… and Apple has finally come in for the kill.
Binaural sound is not new – it’s just one relic of the Modern Age where many grand ideas have bubbled up and burst. Hearing sound all around your head via headphones has been promoted since experiments in the 1930s. Some record labels have dipped hesitantly into the technology along with quadraphonic and 5.1, others like Naxos have consistently recorded live classical performances in binaural format, banking that their specialist audience are invested in the fine music experience. But most listeners have never been that interested, and quite happy to listen through single bluetooth speakers with ‘ultra bass’ slapped over the top. Or that infamous ‘car stereo’ experience every mixing engineer has to anticipate.

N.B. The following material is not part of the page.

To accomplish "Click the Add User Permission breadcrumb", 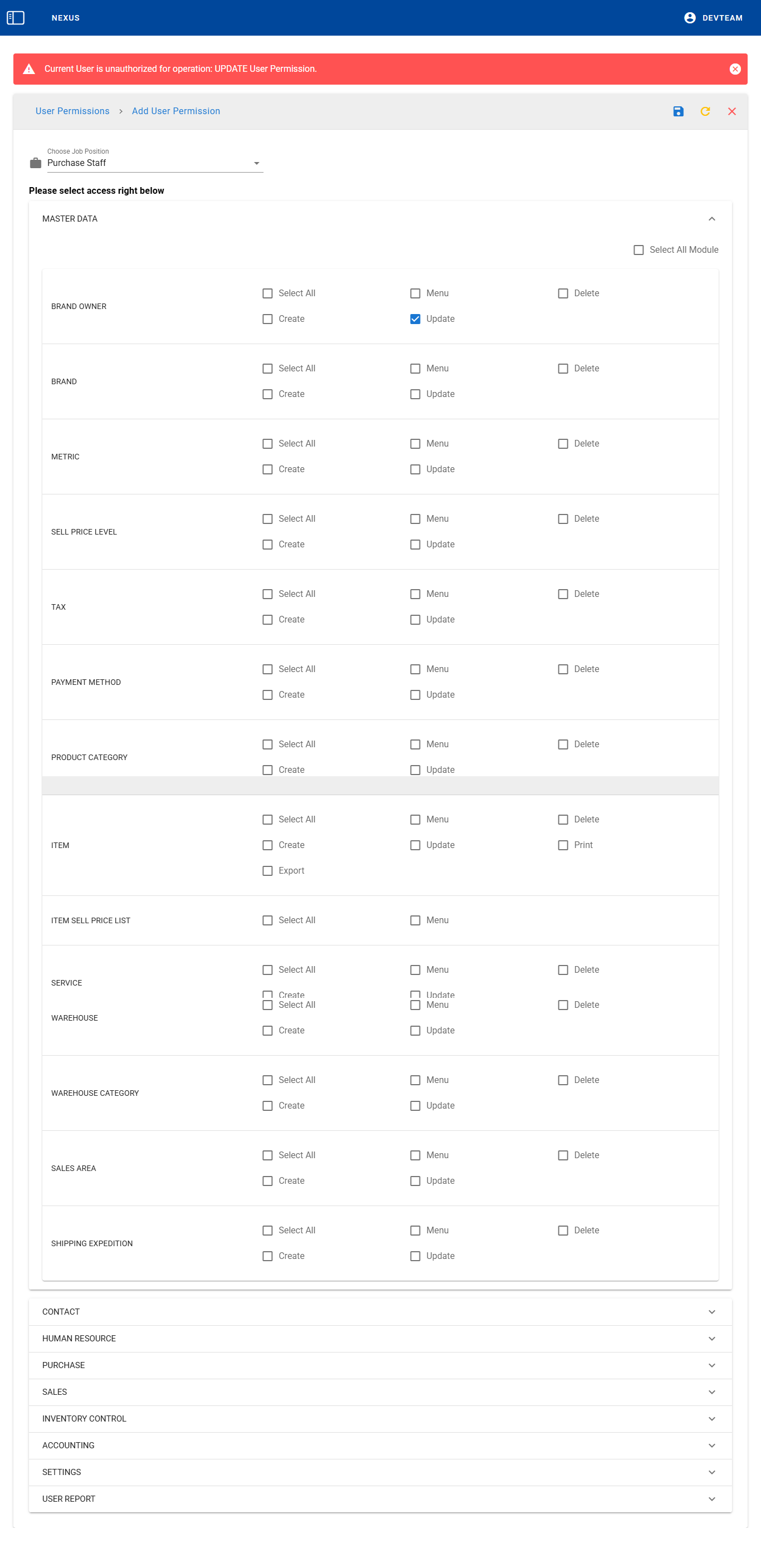I will 176,111.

Part of the problem has been the headphones, particularly the nasty sort. As much as the 80’s was ‘wired for sound’, the headphones were about equal to mass produced cassettes in their awful reproduction.
The average listener wasn’t ready to spend hundreds of dollars on phones, or walk around in full sized cans looking like they were part of some bizarre mickey mouse club.
There’s been at least three recent changes that have brought 360º sound back into contention. Firstly, the smart phone acting as the user’s primary media source. That’s where all your music and your movies live, not the cinema or the CD shelf. Secondly there’s computer assisted headphones and buds where the headgear is both discrete and quality. Wearing earbuds is now high status, and even comfortable. Third is the development of cinematic object-based audio such as ATMOS, at a time where cinema is shrinking down to the individual viewer.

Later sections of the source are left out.